(Collected data):
• • • •
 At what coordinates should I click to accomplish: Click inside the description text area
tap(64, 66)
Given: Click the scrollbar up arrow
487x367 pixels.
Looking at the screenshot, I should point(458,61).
• • • •
(WHAT THE TASK REQUIRES): Retype these rows exactly as they appear.

(FINAL ANSWER):
 At what coordinates should I click to accomplish: Click inside the description text area
tap(64, 66)
Given: Click the scrollbar up arrow
487x367 pixels.
Looking at the screenshot, I should point(458,61).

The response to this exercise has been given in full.